Circuit Court officials said Friday morning that Olson had not yet submitted his decision.

Morris termed the proposed figure “absolutely silly” while District Attorney John Sewell said the youth has statutory options that allow him to pay what he can.

“There are ample statutory provisions to support the amount involved in restitution that’s imposed,” Sewell told the court.

The largest single claim is U.S. Forest Service, for $21,113,755. Oregon Department of Transportation’s claim is for $12,500,000. Oregon State Fire Marshal’s claim is for $1,643, 035 and Union Pacific Railroad’s is for $1,048,000. Oregon State Parks’ claim is for $31,550; Trail Club of Oregon’s is $168,00; and Heuker Properties’ claim is for $100,000.

Other private claims total $4,563, $5,000, $8,111, and $9,793.

The financial restitution would be on top of the 2,080 hours of community service the court ordered the juvenile to perform in an earlier restitution hearing this spring. Because of the boy’s juvenile status, the court has not revealed his name.

Morris asked Olson to consider the principle that “kids are different.”

“Every law should have room for mitigation, especially when it comes to a juvenile,” said Morris, who argued that a youth is not as able as an adult to understand the full consequences of what would happen when tossing fireworks into a dry forest on a hot summer day.

Morris also pointed to the indigent status of the youth and his family, and argued that “$36 million, or anything down to about a million, is simply not possible to pay.”

Morris said it amounts to “cruel and unusual punishment under the Oregon Constitution because it is disproportionate (to the youth’s ability to pay).”

Olson noted in court that “several available safety valves” exist regarding discharging any unpaid balance after 10 years if the perpetrator is unable to fully pay. He told Morris, “I understand it is your opinion that those safety valves are insufficient.”

Sewell said after the court session, “I completely agree with the judge’s assessment of the statutory scheme, that there are provisions that protect the individual, if he makes a good faith effort to pay while he’s on probation and for the five years after his probationary period ends.

“Despite Mr.
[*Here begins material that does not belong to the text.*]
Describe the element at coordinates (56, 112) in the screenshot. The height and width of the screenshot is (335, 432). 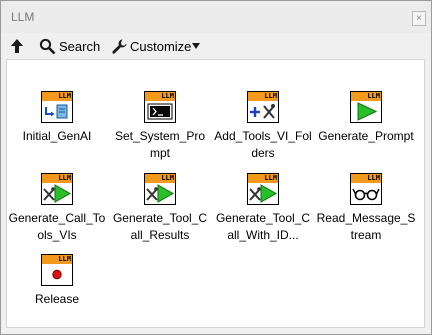
I see `init-icon` at that location.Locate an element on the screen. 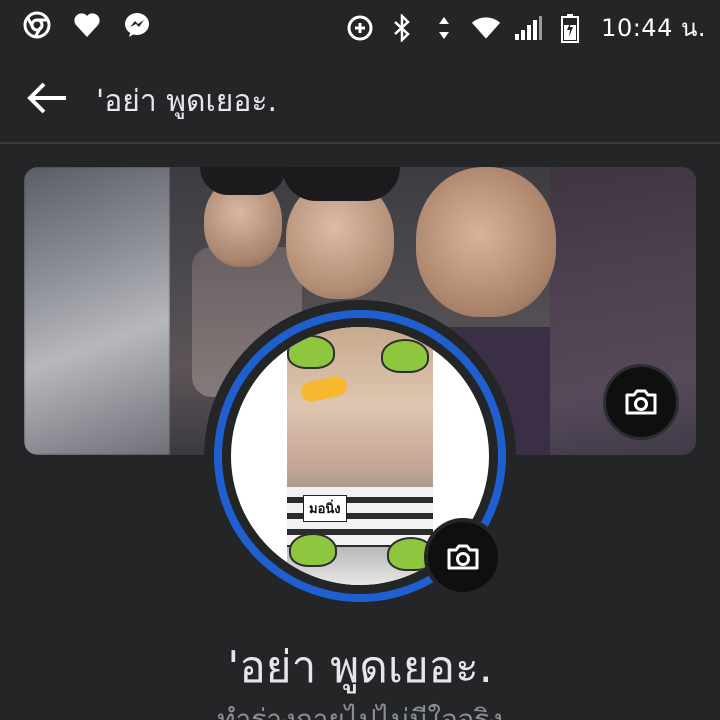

Morris’s ranting and raving about the unfairness of all this and the irrationality of the system, it’s quite rational and it works, and the judge is presumably a rational human being who will make a call on that in 10 years.”

Asked how the young man can comply with paying a $36 million debt, Sewell said, “The issue is not whether he can pay $36 million, if that‘s what the judge orders, though I strongly suspect the judge will order something in the seven-figure range.”

Asked to elaborate, Sewell said, “I wouldn’t speculate on that. There are some legal guidelines he has to follow. It’s his call.”

The youth must regularly pay something while on probation, Sewell reiterated.

“The question is not $36 or $20 or even $2 million. The question will be while on probation and given his circumstances and in the judgement of the juvenile department and the court, did he make a good faith, reasonable effort to pay on his restitution?” Sewell said. “It should not be lost sight of that for five years he has to perform 2,080 hours community service, he has to do that for the benefit of the public.

“He’s ordered to continue a course of schooling and he will work off 2,000 hours in five years and get a part time job so he can start paying on this (restitution). That’s what (it’s) looking at.

“The point is not ‘is he paying $1,000 a month?’ but ‘is he paying a little something?’ That’s the question, and that’s the question that will be reviewed while his case is reviewed periodically while he is on probation. And at the 10 year mark, when he comes in and says, ‘I’d like to have this debt removed from my judgment,’ that will be the judge’s call then.”

Among those representing agencies with restitution claims was Lynn Burditt, Columbia Gorge National Scenic Area manager.

She declined to comment on Thursday’s proceeding.

“Our focus is on how do we respond to the impacts of the fire and how do we reconnect people with the land,” Burditt said.

“Our real focus is on trying to help people understand the ecological processes and get people reconnected as quickly as we can. That’s where we want to put our energy.”